[Prompt]
Gather all lines from the material that contain the word "agent".

[Material for the task]
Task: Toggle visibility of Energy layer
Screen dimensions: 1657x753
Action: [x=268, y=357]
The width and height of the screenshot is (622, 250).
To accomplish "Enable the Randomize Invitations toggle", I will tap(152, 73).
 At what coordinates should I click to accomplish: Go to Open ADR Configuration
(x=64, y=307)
==
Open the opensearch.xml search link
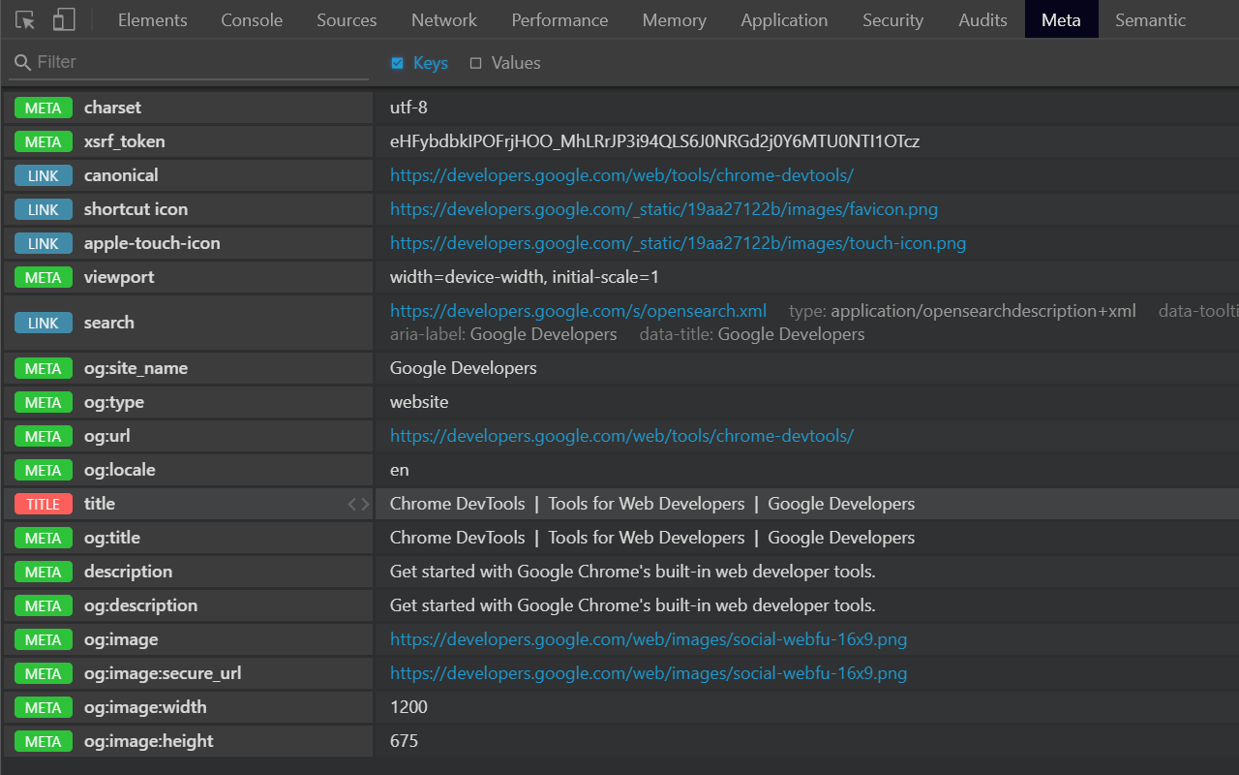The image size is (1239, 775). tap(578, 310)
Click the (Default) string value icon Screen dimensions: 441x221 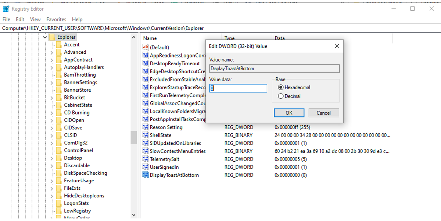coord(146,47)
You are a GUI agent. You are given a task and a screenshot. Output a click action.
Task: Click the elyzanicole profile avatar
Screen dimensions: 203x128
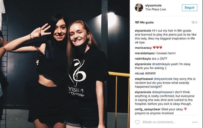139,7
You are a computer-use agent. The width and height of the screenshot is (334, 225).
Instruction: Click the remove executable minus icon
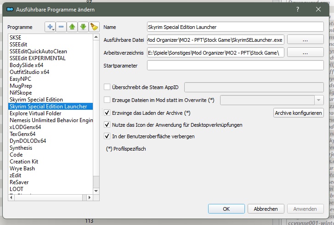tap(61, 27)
...
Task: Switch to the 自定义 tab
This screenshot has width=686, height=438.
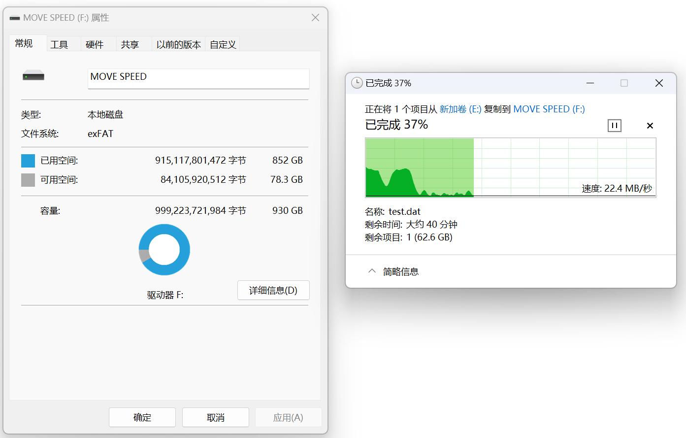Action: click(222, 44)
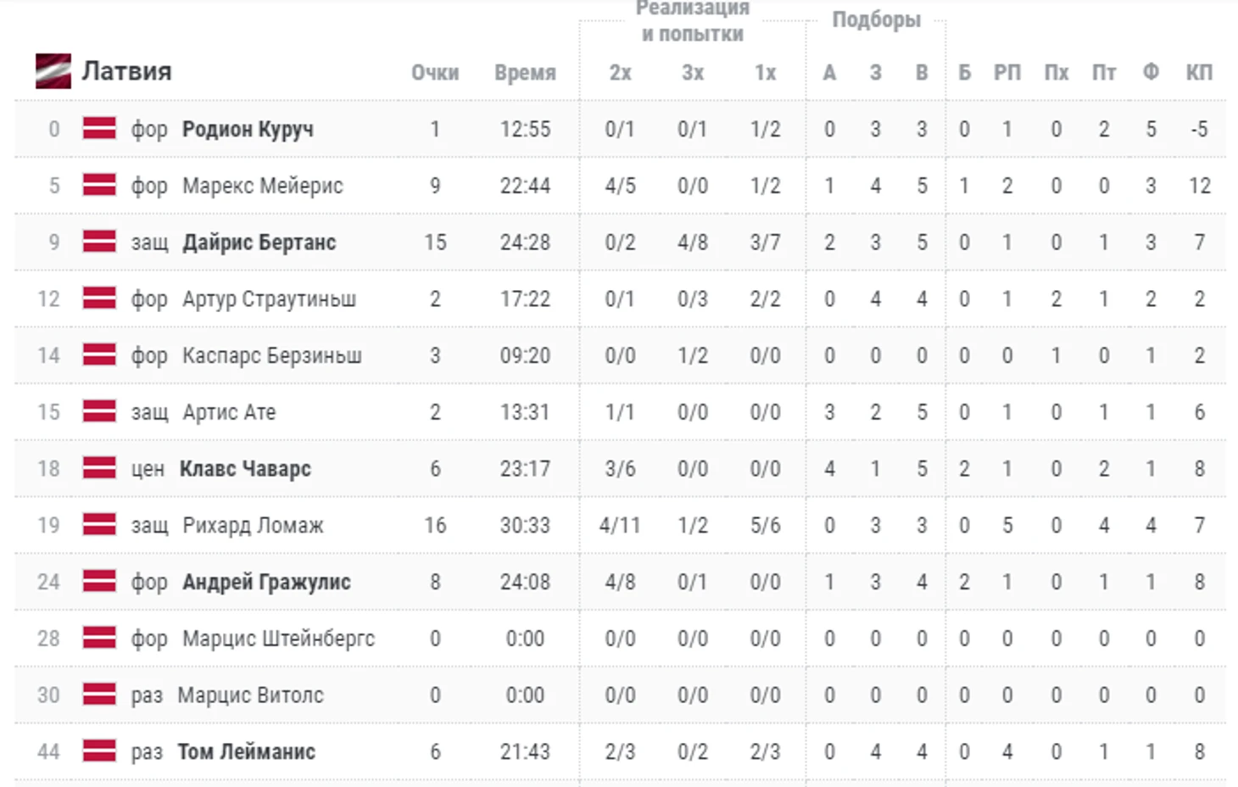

[Task output]
You are a GUI agent. You are given a task and a screenshot. Output a click action.
You are a computer-use agent. The width and height of the screenshot is (334, 225).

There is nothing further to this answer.